**Set problem**. Rewrite the items below, replacing "GUI agent" with "screen assistant" everywhere it appears and keeping all other text unchanged.

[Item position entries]
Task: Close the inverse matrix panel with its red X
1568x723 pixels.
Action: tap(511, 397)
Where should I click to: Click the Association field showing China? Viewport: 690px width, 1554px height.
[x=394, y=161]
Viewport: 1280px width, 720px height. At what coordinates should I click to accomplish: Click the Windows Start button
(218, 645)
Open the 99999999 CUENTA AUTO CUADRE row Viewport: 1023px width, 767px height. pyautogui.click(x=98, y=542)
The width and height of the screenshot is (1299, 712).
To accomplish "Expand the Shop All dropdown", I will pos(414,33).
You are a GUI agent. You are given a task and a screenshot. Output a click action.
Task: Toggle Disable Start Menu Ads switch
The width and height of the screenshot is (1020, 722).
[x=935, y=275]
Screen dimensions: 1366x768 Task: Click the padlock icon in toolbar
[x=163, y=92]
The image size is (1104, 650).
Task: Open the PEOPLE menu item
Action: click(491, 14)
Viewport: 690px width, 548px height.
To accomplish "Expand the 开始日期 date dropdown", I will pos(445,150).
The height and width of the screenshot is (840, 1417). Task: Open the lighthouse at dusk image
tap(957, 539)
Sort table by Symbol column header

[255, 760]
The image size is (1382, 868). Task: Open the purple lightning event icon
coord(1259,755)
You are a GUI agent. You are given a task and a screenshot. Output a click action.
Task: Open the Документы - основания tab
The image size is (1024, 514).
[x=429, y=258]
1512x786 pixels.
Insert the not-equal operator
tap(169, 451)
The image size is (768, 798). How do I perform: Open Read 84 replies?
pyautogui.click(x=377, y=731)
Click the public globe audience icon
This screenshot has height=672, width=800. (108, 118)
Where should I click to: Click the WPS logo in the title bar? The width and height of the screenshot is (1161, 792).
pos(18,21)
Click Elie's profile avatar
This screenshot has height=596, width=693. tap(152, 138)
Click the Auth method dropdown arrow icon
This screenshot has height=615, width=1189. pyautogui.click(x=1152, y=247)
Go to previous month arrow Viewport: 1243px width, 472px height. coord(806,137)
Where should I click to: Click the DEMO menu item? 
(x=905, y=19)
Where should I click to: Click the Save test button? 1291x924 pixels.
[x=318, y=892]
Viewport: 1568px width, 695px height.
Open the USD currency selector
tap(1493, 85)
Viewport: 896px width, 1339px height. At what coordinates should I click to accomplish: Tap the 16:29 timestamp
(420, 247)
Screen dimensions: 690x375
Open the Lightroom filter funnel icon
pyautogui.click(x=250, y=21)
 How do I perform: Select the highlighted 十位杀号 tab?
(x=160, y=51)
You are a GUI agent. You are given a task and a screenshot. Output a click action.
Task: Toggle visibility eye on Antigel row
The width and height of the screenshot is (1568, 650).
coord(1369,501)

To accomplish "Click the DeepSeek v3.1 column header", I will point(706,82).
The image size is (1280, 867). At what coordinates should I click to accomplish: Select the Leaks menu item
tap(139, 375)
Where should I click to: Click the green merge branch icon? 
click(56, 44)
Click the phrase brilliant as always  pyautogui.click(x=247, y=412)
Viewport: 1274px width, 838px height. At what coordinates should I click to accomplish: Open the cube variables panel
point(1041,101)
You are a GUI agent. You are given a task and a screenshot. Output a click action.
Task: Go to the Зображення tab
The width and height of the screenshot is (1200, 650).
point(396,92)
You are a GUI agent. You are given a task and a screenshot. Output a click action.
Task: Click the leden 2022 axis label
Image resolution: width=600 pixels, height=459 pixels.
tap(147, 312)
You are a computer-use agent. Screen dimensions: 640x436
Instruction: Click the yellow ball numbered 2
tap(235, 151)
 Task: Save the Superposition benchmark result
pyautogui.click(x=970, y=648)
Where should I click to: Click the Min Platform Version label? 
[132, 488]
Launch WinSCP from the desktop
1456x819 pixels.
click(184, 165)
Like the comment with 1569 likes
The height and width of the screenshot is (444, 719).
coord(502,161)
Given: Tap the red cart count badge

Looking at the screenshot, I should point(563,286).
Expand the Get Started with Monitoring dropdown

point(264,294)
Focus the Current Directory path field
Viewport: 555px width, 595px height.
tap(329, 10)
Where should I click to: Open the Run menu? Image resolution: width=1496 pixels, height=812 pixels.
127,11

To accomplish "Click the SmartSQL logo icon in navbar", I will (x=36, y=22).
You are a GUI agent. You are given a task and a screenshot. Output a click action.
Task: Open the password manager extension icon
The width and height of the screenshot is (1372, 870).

**In response**.
Task: Close the inverse matrix panel with its red X
1568x723 pixels.
Action: tap(511, 397)
Where should I click to: Click the Association field showing China? Viewport: 690px width, 1554px height.
[x=394, y=161]
Viewport: 1280px width, 720px height. At what coordinates should I click to accomplish: Click the Windows Start button
(218, 645)
Open the 99999999 CUENTA AUTO CUADRE row Viewport: 1023px width, 767px height. pyautogui.click(x=98, y=542)
The width and height of the screenshot is (1299, 712).
To accomplish "Expand the Shop All dropdown", I will pos(414,33).
You are a screen assistant. You are given a task and a screenshot. Output a click action.
Task: Toggle Disable Start Menu Ads switch
The width and height of the screenshot is (1020, 722).
[x=935, y=275]
Screen dimensions: 1366x768 Task: Click the padlock icon in toolbar
[x=163, y=92]
The image size is (1104, 650).
Task: Open the PEOPLE menu item
Action: click(491, 14)
Viewport: 690px width, 548px height.
To accomplish "Expand the 开始日期 date dropdown", I will pos(445,150).
The height and width of the screenshot is (840, 1417). Task: Open the lighthouse at dusk image
tap(957, 539)
Sort table by Symbol column header

[255, 760]
The image size is (1382, 868). Task: Open the purple lightning event icon
coord(1259,755)
You are a screen assistant. You are given a task and a screenshot. Output a click action.
Task: Open the Документы - основания tab
The image size is (1024, 514).
[x=429, y=258]
1512x786 pixels.
Insert the not-equal operator
tap(169, 451)
The image size is (768, 798). How do I perform: Open Read 84 replies?
pyautogui.click(x=377, y=731)
Click the public globe audience icon
This screenshot has height=672, width=800. (108, 118)
Where should I click to: Click the WPS logo in the title bar? The width and height of the screenshot is (1161, 792).
pos(18,21)
Click Elie's profile avatar
This screenshot has height=596, width=693. tap(152, 138)
Click the Auth method dropdown arrow icon
This screenshot has height=615, width=1189. pyautogui.click(x=1152, y=247)
Go to previous month arrow Viewport: 1243px width, 472px height. coord(806,137)
Where should I click to: Click the DEMO menu item? 
(x=905, y=19)
Where should I click to: Click the Save test button? 1291x924 pixels.
[x=318, y=892]
Viewport: 1568px width, 695px height.
Open the USD currency selector
tap(1493, 85)
Viewport: 896px width, 1339px height. At what coordinates should I click to accomplish: Tap the 16:29 timestamp
(420, 247)
Screen dimensions: 690x375
Open the Lightroom filter funnel icon
pyautogui.click(x=250, y=21)
 How do I perform: Select the highlighted 十位杀号 tab?
(x=160, y=51)
You are a screen assistant. You are given a task and a screenshot. Output a click action.
Task: Toggle visibility eye on Antigel row
The width and height of the screenshot is (1568, 650).
coord(1369,501)

To accomplish "Click the DeepSeek v3.1 column header", I will point(706,82).
The image size is (1280, 867). At what coordinates should I click to accomplish: Select the Leaks menu item
tap(139, 375)
Where should I click to: Click the green merge branch icon? 
click(56, 44)
Click the phrase brilliant as always  pyautogui.click(x=247, y=412)
Viewport: 1274px width, 838px height. At what coordinates should I click to accomplish: Open the cube variables panel
point(1041,101)
You are a screen assistant. You are given a task and a screenshot. Output a click action.
Task: Go to the Зображення tab
The width and height of the screenshot is (1200, 650).
point(396,92)
You are a screen assistant. You are given a task and a screenshot. Output a click action.
Task: Click the leden 2022 axis label
Image resolution: width=600 pixels, height=459 pixels.
tap(147, 312)
You are a computer-use agent. Screen dimensions: 640x436
Instruction: Click the yellow ball numbered 2
tap(235, 151)
 Task: Save the Superposition benchmark result
pyautogui.click(x=970, y=648)
Where should I click to: Click the Min Platform Version label? 
[132, 488]
Launch WinSCP from the desktop
1456x819 pixels.
click(184, 165)
Like the comment with 1569 likes
The height and width of the screenshot is (444, 719).
coord(502,161)
Given: Tap the red cart count badge

Looking at the screenshot, I should point(563,286).
Expand the Get Started with Monitoring dropdown

point(264,294)
Focus the Current Directory path field
Viewport: 555px width, 595px height.
tap(329, 10)
Where should I click to: Open the Run menu? Image resolution: width=1496 pixels, height=812 pixels.
127,11

To accomplish "Click the SmartSQL logo icon in navbar", I will (x=36, y=22).
You are a screen assistant. You are given a task and a screenshot. Output a click action.
Task: Open the password manager extension icon
The width and height of the screenshot is (1372, 870).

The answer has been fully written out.